### Excerpted passage
Parents and teachers are essential for tracking their hearing-impaired student’s progress via questionnaires and continued discussion with the support team. The audiologist is needed for providing the best amplification solution for the child’s listening environments and hearing needs. This includes real ear verification measurements to help determine the best settings of the aids for that child.
What does it mean if my child was diagnosed as having an auditory processing disorder?
Children with auditory processing disorders may have normal hearing on the hearing assessment, but they have difficulty making sense of speech at times, especially in difficult situations such as in background noise or if multiple commands are given. Children with APD can learn to listen and understand better with appropriate auditory therapy with an audiologist or speech-language pathologist. They may benefit from hearing aids set very low or with an FM system to improve the signal to noise ratio in class.
Will hearing loss limit my child’s activities or future potential?
Children with hearing loss are capable young people who, with early and continuing guidance and assistance from their families, schools, and medical community, can achieve and succeed at whatever they choose!
The vestibular system controls balance and alignment, and plays a crucial role in a child’s development. Disease or trauma can affect the development of normal movement and motor control. If your child is experiencing symptoms of dizziness or vertigo, then the signals the brain is receiving from the vestibular system have been disrupted. An evaluation by a doctor or ENT specialist is necessary to ensure the condition isn’t serious and won’t interfere with growth and development.
Why is my Child Experiencing Dizziness?
Semicircular canals in the inner ear detect movement and send that information to the brain, enabling spatial orientation and allowing us to walk, run, and move normally. A disruption in these signals can leave us feeling dizzy or lightheaded.
People who experience lightheadedness feel as if they are going to faint. This may be accompanied by nausea or vomiting. The feeling often dissipates when you lie down. Occasional episodes of lightheadedness are common, and are rarely indicative of a serious problem. They happen when a sudden drop in blood pressure and blood flow to the head occurs, as when you get up too quickly from sitting or lying down.
Vertigo is another form of dizziness characterized by the sensation that your surroundings are moving, despite the lack of any actual movement. You feel unsteady, as though your body is spinning or tilting, which makes standing or walking difficult. You may experience nausea and vomiting.
What are the Treatments for Dizziness?
Your child’s doctor will first determine whether he or she is suffering from lightheadedness or vertigo, and then figure which underlying condition is causing these episodes. There are many possible factors, ranging from colds and allergies to anxiety, medications, inner ear disorders, and migraine headaches.
Treatment varies depending on the condition responsible. Often a cold or flu will run its course and symptoms will dissipate after a few days. A change in medication can reduce or eliminate side effects. Other treatment options include physical and occupational therapy, vestibular rehabilitation, lifestyle changes, medications, and surgery.

### Work task
Revise the hearing and dizziness text starting with "Will hearing loss" and going on through "Child Experiencing Dizziness?", swapping "vestibular system" for "balance system" each time it appears. The data that comes next has no connection to the hearing and dizziness text.

### Recorded data
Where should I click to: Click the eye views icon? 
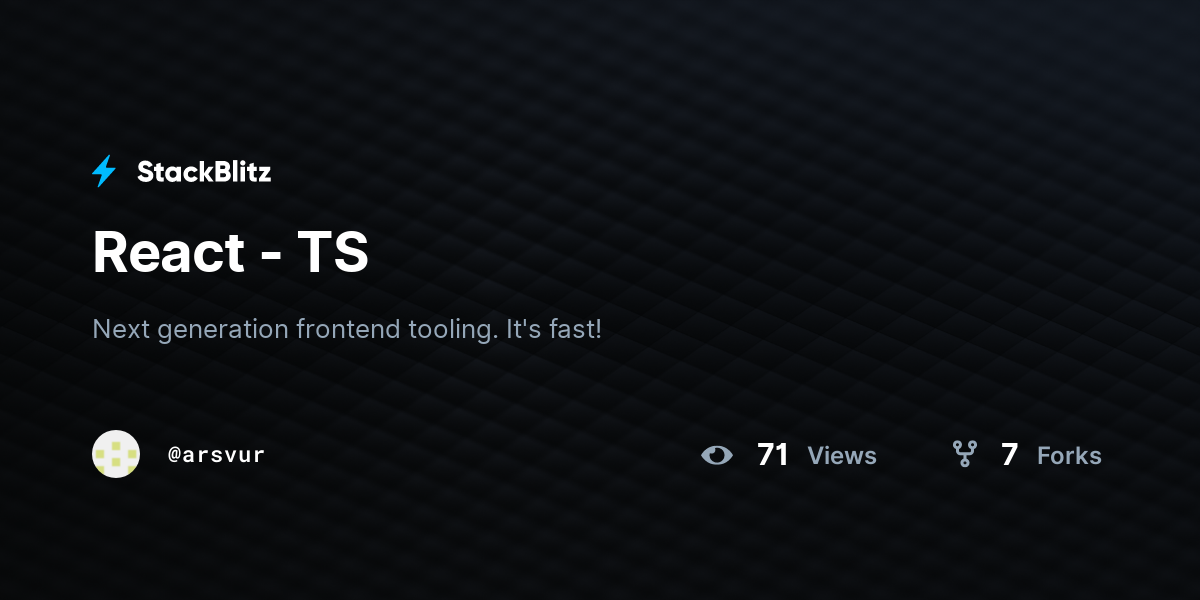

### Output below
Will hearing loss limit my child’s activities or future potential?
Children with hearing loss are capable young people who, with early and continuing guidance and assistance from their families, schools, and medical community, can achieve and succeed at whatever they choose!
The balance system controls balance and alignment, and plays a crucial role in a child’s development. Disease or trauma can affect the development of normal movement and motor control. If your child is experiencing symptoms of dizziness or vertigo, then the signals the brain is receiving from the balance system have been disrupted. An evaluation by a doctor or ENT specialist is necessary to ensure the condition isn’t serious and won’t interfere with growth and development.
Why is my Child Experiencing Dizziness?